Ao meu coorientador, Prof. Dr. Marcelo Augusto Marreto Esquisatto, por toda ajuda durante a realização desse projeto, suas contribuições foram cruciais para a conclusão do protocolo experimental, além de toda atenção dada quando necessária.

Aos membros da banca da qualificação e defesa, que gentilmente nos cedeu parte do seu tempo para fazer todas as correções, orientações e contribuições para que a tese possa ficar ainda melhor, que ao final com certeza nos nortearam para a confecção final do trabalho, suas observações são imprescindíveis.

Ao corpo docente do Programa de Pós-Graduação, pelo dom e arte de ensinar, pelos grandes exemplos deixados e por cada e todas as belas lições aprendidas.

Ao Programa de Coordenação de Aperfeiçoamento de Pessoal de Nível Superior

(CAPES), por nos permitir a oportunidade de evoluir ainda mais e por contribuir para o meu

crescimento profissional, proporcionando acima de tudo, o crescimento científico. O presente trabalho foi realizado com apoio da Coordenação de Aperfeiçoamento de Pessoal de Nível

Superior – Brasil (CAPES) - Código de Financiamento 001.

Ao meu companheiro de vida1., Jean Ferreira, que jamais me negou apoio, carinho e incentivo.

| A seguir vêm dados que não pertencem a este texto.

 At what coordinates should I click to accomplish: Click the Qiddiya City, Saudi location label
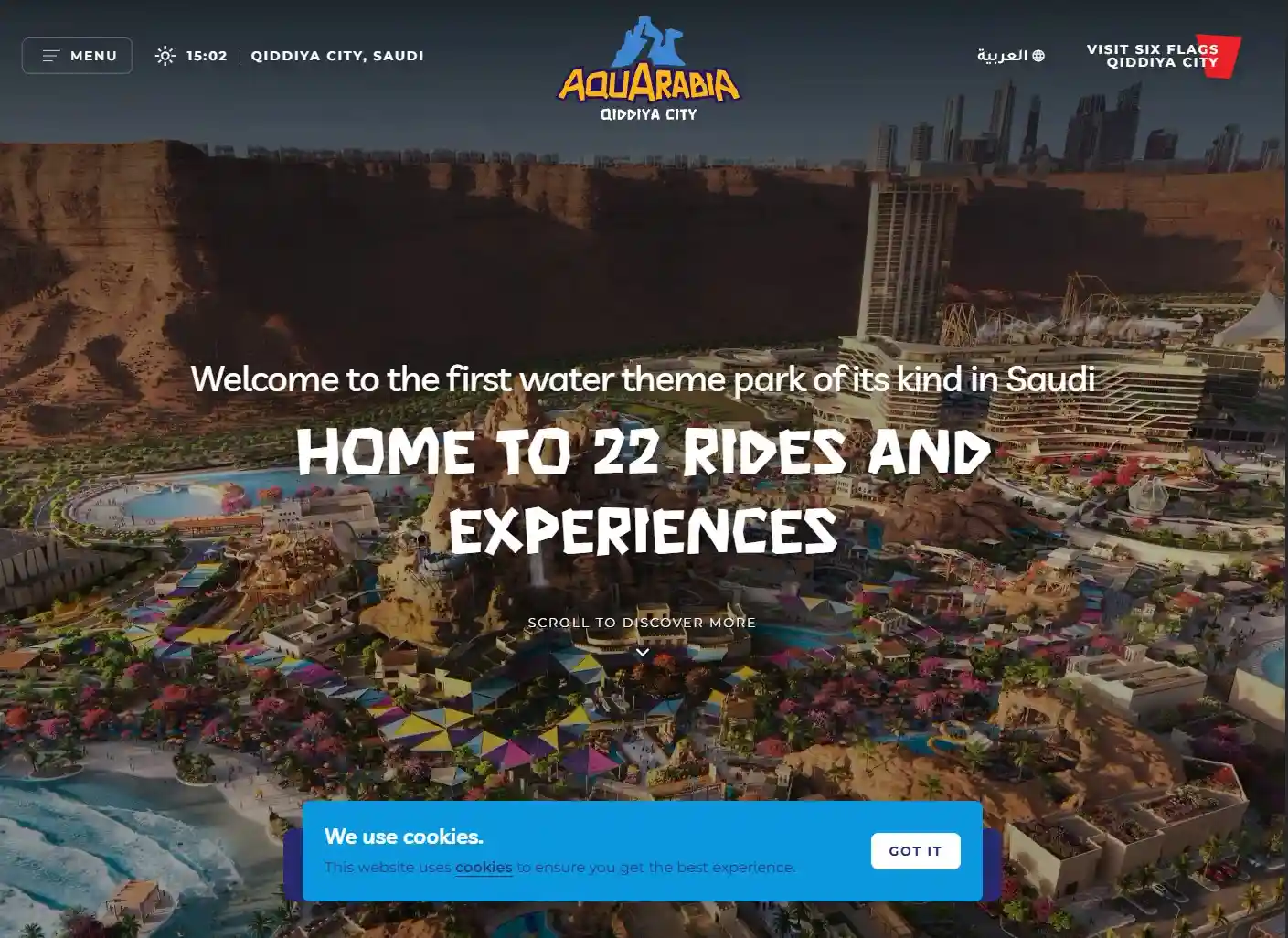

Obrigado pelas palavras de encorajamento, por acreditar em mim em todos os momentos, por aguentar as crises de estresse e ansiedade e suportar as ausências em alguns momentos. Você é essencial na minha vida!

Agradeço a todos os colegas que de certa forma me ajudaram na realização da pesquisa, em especial a Raira Brito e a Nádia Fávaro que me acompanharam durante todo o processo experimental.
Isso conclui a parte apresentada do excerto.